● Exercise description:
An exact transcript of all the records is the expected answer.

(Collected data)
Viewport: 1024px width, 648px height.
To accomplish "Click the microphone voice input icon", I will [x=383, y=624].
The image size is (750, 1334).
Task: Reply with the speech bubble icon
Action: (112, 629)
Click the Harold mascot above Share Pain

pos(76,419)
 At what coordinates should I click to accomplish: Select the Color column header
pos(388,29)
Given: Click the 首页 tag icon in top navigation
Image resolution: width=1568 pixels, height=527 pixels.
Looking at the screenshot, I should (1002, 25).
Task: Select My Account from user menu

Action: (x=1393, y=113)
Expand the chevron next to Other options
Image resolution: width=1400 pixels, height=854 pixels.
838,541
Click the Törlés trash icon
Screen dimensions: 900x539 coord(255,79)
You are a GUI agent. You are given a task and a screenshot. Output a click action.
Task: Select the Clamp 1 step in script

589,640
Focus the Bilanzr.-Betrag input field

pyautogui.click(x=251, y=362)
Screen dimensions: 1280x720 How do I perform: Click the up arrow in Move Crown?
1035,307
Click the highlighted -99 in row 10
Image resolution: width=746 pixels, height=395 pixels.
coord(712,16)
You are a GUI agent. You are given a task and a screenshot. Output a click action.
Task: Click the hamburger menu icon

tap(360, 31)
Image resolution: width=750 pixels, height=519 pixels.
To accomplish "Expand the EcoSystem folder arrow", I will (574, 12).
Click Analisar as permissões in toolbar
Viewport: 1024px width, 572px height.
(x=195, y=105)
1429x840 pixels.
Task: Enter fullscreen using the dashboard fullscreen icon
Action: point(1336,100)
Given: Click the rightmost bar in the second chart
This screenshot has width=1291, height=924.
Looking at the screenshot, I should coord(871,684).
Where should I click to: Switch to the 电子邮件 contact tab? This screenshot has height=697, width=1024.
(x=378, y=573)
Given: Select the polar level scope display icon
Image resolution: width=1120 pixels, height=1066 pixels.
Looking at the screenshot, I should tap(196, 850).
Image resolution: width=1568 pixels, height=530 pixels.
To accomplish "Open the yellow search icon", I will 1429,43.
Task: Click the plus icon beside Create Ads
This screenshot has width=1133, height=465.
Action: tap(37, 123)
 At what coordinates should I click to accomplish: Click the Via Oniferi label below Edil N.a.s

● Solution to this problem:
Viewport: 1024px width, 648px height.
To accomplish "Click the microphone voice input icon", I will [x=383, y=624].
The image size is (750, 1334).
Task: Reply with the speech bubble icon
Action: (112, 629)
Click the Harold mascot above Share Pain

pos(76,419)
 At what coordinates should I click to accomplish: Select the Color column header
pos(388,29)
Given: Click the 首页 tag icon in top navigation
Image resolution: width=1568 pixels, height=527 pixels.
Looking at the screenshot, I should (1002, 25).
Task: Select My Account from user menu

Action: (x=1393, y=113)
Expand the chevron next to Other options
Image resolution: width=1400 pixels, height=854 pixels.
838,541
Click the Törlés trash icon
Screen dimensions: 900x539 coord(255,79)
You are a GUI agent. You are given a task and a screenshot. Output a click action.
Task: Select the Clamp 1 step in script

589,640
Focus the Bilanzr.-Betrag input field

pyautogui.click(x=251, y=362)
Screen dimensions: 1280x720 How do I perform: Click the up arrow in Move Crown?
1035,307
Click the highlighted -99 in row 10
Image resolution: width=746 pixels, height=395 pixels.
coord(712,16)
You are a GUI agent. You are given a task and a screenshot. Output a click action.
Task: Click the hamburger menu icon

tap(360, 31)
Image resolution: width=750 pixels, height=519 pixels.
To accomplish "Expand the EcoSystem folder arrow", I will (574, 12).
Click Analisar as permissões in toolbar
Viewport: 1024px width, 572px height.
(x=195, y=105)
1429x840 pixels.
Task: Enter fullscreen using the dashboard fullscreen icon
Action: point(1336,100)
Given: Click the rightmost bar in the second chart
This screenshot has width=1291, height=924.
Looking at the screenshot, I should coord(871,684).
Where should I click to: Switch to the 电子邮件 contact tab? This screenshot has height=697, width=1024.
(x=378, y=573)
Given: Select the polar level scope display icon
Image resolution: width=1120 pixels, height=1066 pixels.
Looking at the screenshot, I should tap(196, 850).
Image resolution: width=1568 pixels, height=530 pixels.
To accomplish "Open the yellow search icon", I will 1429,43.
Task: Click the plus icon beside Create Ads
This screenshot has width=1133, height=465.
Action: tap(37, 123)
 At what coordinates should I click to accomplish: Click the Via Oniferi label below Edil N.a.s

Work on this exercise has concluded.